=== What is being asked ===
Please return the lines below verbatim, beginning at the one that has "Task: Bookmark the lineup post" and stopping after the one that has "is (196, 167).", and add no other lines.

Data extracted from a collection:

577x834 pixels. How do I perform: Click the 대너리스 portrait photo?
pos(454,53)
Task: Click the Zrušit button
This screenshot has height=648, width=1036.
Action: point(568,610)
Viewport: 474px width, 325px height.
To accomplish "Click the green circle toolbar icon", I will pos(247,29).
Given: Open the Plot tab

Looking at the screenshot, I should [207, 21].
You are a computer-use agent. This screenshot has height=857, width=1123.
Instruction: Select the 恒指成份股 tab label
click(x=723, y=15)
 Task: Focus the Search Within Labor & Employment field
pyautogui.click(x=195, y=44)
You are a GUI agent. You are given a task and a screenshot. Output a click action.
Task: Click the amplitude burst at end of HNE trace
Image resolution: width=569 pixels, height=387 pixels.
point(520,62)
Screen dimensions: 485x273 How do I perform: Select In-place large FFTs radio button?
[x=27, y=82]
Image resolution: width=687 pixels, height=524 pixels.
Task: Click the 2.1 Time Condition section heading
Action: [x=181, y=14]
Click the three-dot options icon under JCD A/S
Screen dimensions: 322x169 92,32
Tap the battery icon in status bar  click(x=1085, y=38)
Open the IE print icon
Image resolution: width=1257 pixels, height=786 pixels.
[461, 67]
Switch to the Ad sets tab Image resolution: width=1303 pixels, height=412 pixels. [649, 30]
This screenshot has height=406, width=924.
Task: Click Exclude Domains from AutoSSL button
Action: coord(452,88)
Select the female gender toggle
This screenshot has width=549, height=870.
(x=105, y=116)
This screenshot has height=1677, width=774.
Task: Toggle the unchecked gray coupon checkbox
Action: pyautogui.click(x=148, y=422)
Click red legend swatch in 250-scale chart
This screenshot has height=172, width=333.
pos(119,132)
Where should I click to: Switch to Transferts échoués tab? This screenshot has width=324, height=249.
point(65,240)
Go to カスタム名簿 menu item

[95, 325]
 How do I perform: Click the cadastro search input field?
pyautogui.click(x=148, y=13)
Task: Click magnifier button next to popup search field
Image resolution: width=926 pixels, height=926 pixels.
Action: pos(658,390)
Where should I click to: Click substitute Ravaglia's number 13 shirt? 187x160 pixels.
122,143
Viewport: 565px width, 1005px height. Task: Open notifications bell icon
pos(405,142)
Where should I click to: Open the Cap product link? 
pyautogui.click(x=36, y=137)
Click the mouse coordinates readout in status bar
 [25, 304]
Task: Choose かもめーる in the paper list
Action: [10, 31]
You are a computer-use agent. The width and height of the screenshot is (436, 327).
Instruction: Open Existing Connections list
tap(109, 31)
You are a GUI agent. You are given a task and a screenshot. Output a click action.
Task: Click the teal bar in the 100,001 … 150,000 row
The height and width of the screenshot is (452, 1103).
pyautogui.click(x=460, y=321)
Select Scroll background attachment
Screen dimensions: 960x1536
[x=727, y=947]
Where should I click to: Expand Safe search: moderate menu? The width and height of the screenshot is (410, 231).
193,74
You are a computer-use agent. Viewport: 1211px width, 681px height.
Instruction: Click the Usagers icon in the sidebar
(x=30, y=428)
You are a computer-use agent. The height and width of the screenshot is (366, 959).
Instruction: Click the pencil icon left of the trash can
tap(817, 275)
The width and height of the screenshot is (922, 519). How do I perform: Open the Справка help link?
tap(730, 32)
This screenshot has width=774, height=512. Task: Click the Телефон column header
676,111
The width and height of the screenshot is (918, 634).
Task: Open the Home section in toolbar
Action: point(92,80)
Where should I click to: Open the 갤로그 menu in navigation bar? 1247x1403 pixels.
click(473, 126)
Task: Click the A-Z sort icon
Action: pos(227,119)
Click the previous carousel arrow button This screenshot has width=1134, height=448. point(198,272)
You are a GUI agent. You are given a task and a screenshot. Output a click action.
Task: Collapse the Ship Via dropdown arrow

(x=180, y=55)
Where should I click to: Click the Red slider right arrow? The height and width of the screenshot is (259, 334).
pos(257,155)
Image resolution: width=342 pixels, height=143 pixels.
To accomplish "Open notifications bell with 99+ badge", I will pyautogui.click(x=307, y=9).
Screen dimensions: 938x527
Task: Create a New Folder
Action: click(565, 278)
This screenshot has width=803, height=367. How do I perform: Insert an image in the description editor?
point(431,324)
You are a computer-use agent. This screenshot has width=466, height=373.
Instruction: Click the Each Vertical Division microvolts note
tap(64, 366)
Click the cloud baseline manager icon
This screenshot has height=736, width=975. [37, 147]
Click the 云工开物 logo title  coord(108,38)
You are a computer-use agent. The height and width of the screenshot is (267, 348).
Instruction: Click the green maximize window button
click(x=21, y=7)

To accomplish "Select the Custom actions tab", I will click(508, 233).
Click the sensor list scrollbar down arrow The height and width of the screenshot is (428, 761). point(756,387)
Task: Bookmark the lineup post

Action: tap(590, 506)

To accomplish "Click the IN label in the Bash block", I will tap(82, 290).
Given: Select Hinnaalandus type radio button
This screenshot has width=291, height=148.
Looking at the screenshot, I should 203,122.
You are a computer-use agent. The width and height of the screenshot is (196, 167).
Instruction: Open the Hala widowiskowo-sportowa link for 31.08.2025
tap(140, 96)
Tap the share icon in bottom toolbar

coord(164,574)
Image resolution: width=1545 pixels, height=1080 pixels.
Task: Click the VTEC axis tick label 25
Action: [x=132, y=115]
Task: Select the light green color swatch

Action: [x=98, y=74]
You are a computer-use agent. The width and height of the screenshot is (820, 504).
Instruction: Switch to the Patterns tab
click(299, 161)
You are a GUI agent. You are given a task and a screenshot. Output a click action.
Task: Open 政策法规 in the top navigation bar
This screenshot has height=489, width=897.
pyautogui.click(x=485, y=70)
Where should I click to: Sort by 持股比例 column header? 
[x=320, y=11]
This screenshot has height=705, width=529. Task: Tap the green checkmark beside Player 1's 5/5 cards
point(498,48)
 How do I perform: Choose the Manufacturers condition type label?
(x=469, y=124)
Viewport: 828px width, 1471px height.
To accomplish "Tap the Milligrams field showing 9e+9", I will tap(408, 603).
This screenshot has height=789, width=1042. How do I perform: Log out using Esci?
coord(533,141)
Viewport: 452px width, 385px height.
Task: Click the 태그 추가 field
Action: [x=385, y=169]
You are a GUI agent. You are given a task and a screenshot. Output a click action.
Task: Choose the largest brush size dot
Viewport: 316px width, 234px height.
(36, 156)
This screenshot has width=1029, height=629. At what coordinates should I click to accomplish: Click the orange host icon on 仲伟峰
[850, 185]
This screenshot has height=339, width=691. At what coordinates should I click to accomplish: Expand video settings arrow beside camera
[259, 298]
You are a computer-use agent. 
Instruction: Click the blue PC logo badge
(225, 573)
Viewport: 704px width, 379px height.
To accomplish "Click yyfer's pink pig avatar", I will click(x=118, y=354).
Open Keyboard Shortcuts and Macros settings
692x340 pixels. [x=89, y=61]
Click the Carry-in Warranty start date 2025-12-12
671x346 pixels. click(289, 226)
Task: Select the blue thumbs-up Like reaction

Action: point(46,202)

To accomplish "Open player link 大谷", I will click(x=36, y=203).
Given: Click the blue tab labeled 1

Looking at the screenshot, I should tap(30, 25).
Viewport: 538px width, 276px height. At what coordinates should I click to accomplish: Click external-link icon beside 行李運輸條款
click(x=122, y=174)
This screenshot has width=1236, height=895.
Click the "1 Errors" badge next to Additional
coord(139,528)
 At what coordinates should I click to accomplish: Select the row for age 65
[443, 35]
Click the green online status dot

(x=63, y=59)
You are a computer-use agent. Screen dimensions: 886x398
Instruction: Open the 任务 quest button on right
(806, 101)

=== Task output ===
Task: Bookmark the lineup post

Action: tap(590, 506)

To accomplish "Click the IN label in the Bash block", I will tap(82, 290).
Given: Select Hinnaalandus type radio button
This screenshot has width=291, height=148.
Looking at the screenshot, I should 203,122.
You are a computer-use agent. The width and height of the screenshot is (196, 167).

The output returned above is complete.